(How to complete this task) What you should give back is every line from the one containing "Image resolution: width=658" through the last line of the records below, word for word and without pictures.

(Records from a dataset)
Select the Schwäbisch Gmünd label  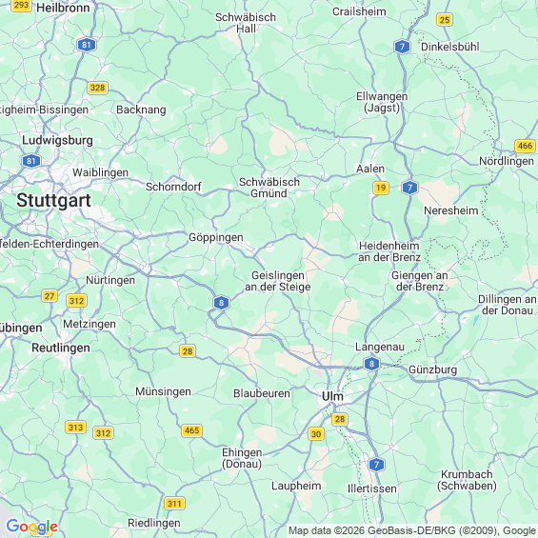click(x=269, y=188)
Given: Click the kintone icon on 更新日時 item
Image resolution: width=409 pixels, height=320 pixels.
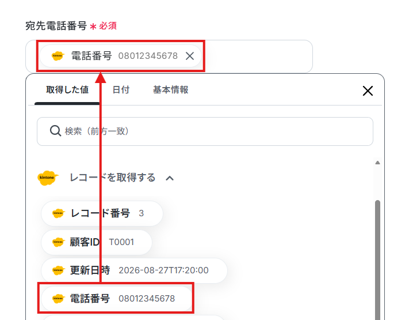Looking at the screenshot, I should (x=58, y=270).
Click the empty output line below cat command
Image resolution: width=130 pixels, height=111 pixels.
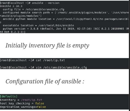pos(64,64)
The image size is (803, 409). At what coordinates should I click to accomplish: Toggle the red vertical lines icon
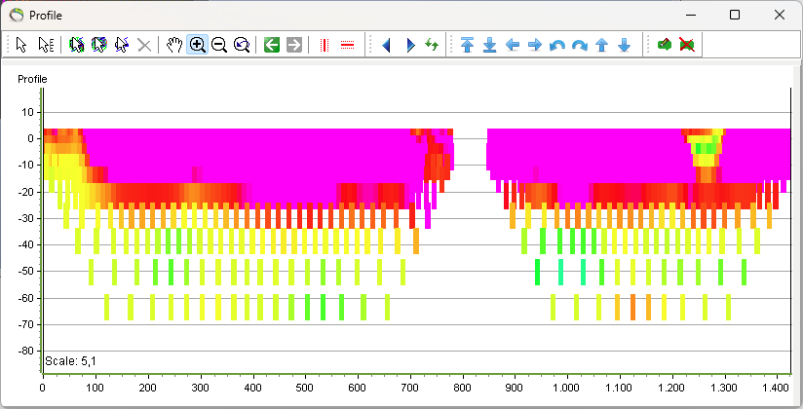click(x=324, y=45)
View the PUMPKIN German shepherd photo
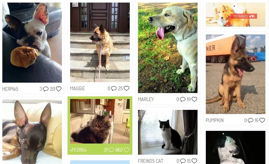This screenshot has width=269, height=164. tap(236, 74)
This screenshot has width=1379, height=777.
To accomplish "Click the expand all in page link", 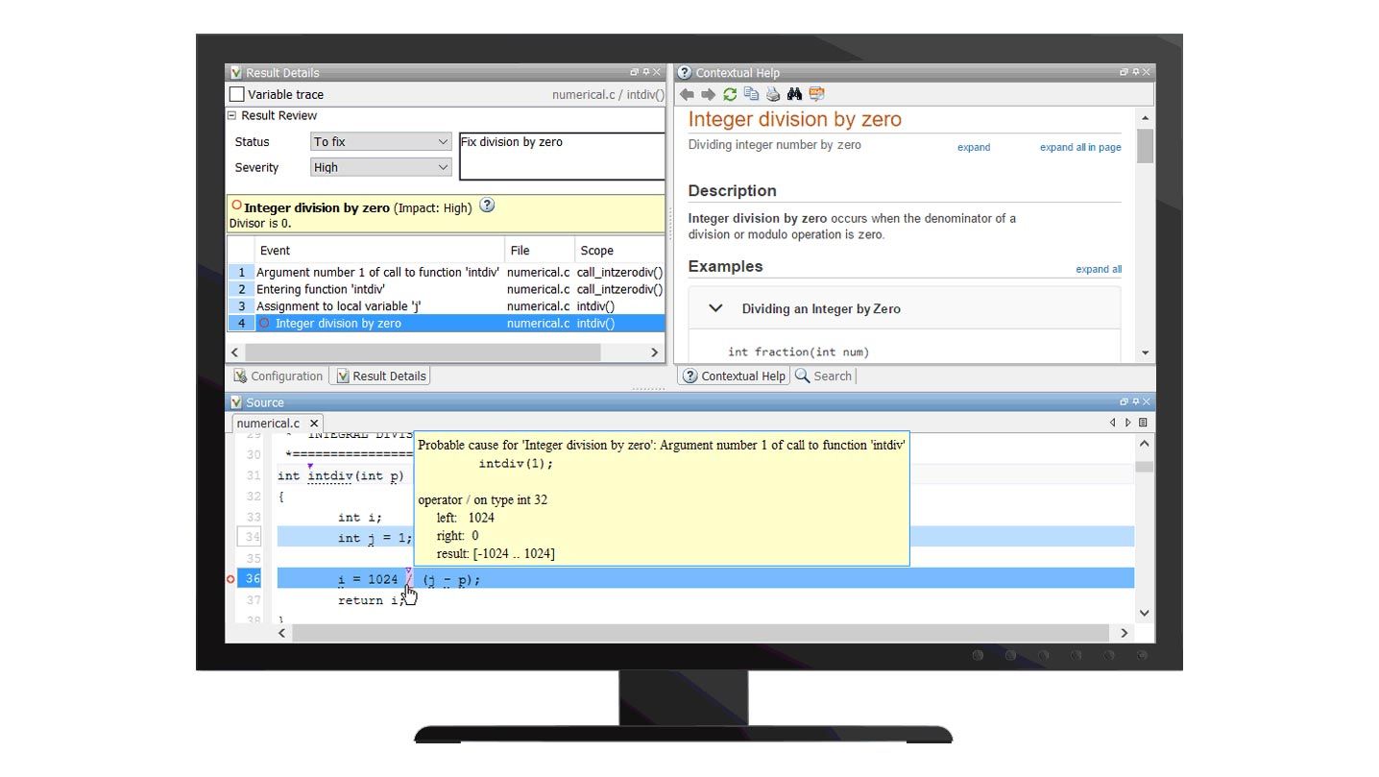I will pos(1079,147).

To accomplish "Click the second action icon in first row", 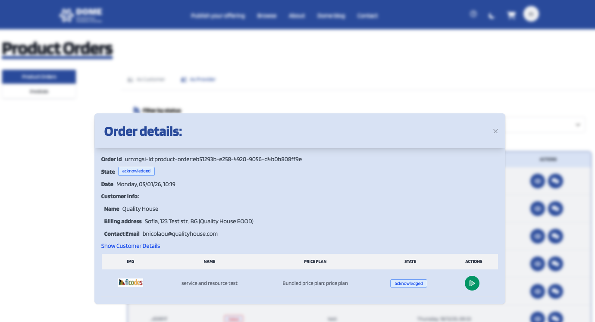I will click(556, 181).
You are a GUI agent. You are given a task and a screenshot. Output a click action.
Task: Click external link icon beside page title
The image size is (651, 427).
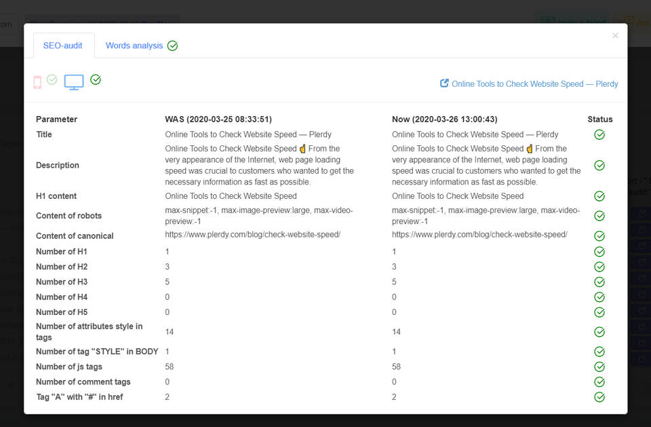pyautogui.click(x=445, y=83)
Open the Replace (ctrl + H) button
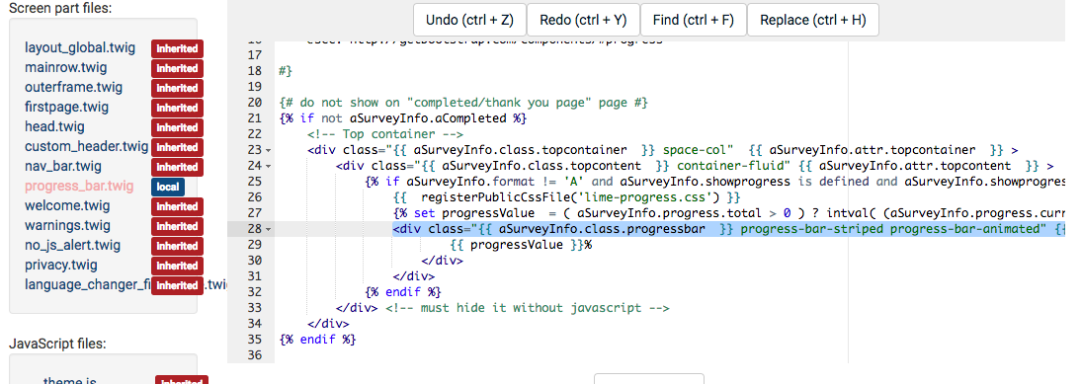1081x384 pixels. tap(813, 20)
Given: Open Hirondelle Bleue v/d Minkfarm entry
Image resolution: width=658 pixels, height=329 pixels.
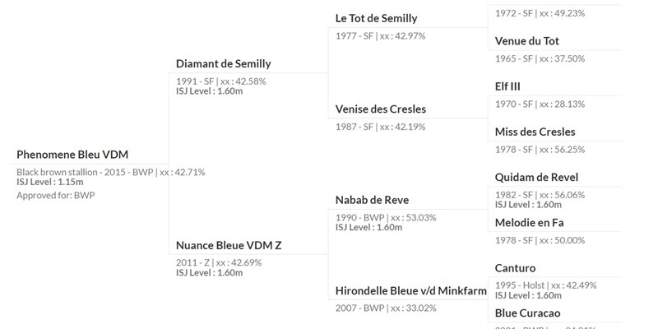Looking at the screenshot, I should (x=410, y=291).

(Written solution)
Image resolution: width=658 pixels, height=329 pixels.
Looking at the screenshot, I should (x=410, y=291).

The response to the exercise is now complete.